The human element in cyber resilience: Lessons from the intelligence community

While cyber threats grow in complexity, there is no shortage in the attacks focused on exploiting human vulnerabilities - a gap in many organisations’ cyber defences.

This session combines proven techniques from counterintelligence and human risk management to offer cyber security and risk leaders actionable ways to bolster resilience against human-centric cyber threats. Drawing from over a decade of experience as an Intelligence Officer and specialised training in influence and human source handling, attendees will understand how threat actors use social engineering, insider manipulation, and pretexting to exploit organisational weak points and how intelligence-based strategies can turn these vulnerabilities into sources of resilience.

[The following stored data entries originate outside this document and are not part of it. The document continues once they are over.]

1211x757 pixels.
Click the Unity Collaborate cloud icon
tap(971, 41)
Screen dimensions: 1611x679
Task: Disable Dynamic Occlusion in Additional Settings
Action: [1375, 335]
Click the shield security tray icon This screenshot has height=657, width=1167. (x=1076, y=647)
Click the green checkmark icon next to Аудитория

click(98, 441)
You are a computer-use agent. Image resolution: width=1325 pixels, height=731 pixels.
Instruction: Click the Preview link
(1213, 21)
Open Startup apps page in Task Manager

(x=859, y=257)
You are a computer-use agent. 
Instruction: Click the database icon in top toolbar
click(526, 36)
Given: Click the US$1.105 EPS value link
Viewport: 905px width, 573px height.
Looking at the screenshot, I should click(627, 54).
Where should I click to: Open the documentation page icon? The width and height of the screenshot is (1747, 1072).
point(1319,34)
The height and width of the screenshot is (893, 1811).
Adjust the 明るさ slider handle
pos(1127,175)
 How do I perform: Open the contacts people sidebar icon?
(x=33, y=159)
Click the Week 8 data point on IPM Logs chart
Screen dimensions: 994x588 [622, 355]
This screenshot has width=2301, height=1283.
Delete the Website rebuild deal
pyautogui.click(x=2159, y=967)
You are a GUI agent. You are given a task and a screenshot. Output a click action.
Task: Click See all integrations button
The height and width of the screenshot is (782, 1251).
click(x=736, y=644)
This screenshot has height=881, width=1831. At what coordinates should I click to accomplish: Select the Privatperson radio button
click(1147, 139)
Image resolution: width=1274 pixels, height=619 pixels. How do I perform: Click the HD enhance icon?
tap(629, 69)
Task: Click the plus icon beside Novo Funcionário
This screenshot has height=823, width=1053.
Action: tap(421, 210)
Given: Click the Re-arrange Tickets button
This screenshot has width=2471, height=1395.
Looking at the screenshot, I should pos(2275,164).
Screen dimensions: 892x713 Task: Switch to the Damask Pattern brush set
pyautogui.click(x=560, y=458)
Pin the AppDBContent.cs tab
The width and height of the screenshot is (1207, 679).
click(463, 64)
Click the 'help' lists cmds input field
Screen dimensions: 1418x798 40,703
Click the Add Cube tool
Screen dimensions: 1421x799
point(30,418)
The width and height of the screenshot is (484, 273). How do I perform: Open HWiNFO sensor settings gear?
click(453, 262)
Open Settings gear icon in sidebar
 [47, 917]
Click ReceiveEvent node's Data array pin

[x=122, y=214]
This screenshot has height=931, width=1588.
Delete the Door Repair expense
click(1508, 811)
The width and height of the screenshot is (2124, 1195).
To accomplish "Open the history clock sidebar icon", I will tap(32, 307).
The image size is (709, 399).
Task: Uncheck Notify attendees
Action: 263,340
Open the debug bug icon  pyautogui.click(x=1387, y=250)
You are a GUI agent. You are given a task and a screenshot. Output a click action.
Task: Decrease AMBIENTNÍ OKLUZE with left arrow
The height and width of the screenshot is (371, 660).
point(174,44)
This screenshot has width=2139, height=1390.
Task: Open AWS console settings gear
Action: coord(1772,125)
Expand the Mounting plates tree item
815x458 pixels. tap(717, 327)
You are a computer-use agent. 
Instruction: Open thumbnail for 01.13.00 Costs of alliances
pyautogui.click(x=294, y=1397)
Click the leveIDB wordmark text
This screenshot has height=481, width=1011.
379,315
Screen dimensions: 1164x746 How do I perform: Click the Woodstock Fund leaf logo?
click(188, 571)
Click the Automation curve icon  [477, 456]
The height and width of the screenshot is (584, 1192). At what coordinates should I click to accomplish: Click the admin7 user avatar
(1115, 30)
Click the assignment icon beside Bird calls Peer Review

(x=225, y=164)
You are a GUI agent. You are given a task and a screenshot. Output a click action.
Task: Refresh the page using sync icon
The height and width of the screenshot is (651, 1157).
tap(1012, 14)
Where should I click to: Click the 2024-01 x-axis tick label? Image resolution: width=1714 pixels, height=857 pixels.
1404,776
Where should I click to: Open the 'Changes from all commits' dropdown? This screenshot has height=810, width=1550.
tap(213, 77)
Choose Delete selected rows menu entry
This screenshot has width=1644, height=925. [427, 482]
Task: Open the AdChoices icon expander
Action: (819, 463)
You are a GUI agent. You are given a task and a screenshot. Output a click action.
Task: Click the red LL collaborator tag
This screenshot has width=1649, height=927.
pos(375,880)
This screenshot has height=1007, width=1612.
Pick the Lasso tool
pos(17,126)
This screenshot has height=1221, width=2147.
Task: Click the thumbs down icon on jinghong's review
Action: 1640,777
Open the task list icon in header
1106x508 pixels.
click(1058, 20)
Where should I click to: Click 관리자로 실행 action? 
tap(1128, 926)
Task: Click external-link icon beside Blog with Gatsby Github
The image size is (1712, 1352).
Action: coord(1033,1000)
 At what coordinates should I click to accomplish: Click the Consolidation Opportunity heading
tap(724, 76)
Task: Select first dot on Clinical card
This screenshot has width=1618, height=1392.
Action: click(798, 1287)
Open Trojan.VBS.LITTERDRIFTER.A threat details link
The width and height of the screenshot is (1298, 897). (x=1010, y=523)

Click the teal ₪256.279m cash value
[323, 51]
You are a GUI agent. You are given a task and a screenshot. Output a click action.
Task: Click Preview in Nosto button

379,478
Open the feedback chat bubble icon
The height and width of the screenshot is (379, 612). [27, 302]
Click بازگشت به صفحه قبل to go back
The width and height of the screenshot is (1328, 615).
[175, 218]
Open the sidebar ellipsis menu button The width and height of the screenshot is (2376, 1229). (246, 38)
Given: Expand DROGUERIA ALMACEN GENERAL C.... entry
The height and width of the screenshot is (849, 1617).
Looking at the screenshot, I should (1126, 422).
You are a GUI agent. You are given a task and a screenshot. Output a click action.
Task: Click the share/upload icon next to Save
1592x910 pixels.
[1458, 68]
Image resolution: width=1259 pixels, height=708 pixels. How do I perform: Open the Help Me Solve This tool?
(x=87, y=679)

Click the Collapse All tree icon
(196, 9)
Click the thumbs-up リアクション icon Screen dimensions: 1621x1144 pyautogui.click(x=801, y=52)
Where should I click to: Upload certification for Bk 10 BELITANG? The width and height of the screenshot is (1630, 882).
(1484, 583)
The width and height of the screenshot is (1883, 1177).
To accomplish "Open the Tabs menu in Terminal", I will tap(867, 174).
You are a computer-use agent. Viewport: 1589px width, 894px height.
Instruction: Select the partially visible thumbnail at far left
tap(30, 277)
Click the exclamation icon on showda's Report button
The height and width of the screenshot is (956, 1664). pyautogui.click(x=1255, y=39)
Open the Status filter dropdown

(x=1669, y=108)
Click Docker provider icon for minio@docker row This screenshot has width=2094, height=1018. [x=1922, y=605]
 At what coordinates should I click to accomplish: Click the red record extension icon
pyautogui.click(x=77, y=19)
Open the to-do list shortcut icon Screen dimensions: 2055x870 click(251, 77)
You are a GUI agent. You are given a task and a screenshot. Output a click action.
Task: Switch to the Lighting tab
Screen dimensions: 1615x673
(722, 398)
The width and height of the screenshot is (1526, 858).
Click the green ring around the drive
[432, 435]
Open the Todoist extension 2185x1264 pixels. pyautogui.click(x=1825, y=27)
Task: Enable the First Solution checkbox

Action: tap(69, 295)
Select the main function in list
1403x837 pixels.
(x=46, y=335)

Key focuses for this talk will include:

- Identifying psychological vulnerabilities.

Just as intelligence operations begin by understanding target psychology, we’ll discuss how to assess and anticipate areas where your workforce may be vulnerable to cyber manipulation. This involves practical steps to identify potential gaps in security awareness, employee sentiment, and communication patterns, creating a foundation for effective defence.

- Building resilience through cultural shift.

Cyber resilience isn’t just about stopping threats; it’s about embedding a culture that anticipates them and responds quickly when the worst day does come. Using lessons from counterintelligence, I’ll demonstrate strategies for reshaping corporate culture to foster vigilance and secure behaviours, from the C-suite down to the frontline. By embedding these behaviours, leaders can develop a proactive culture that reduces susceptibility to social engineering and insider threats.

- Operationalising insider threat programs.

We have seen that insider risks are often overlooked or addressed reactively. This segment provides an intelligence-informed framework for setting up active insider threat processes, empowering leaders to flag and respond to potential risks before they evolve into security incidents.

Who should attend?

This session is geared toward cyber security leaders and risk professionals. They will be presented with a tactics to identify and manage human-centric risks, transforming employees from potential vulnerabilities into cyber champions and key defenders of the organisation's assets.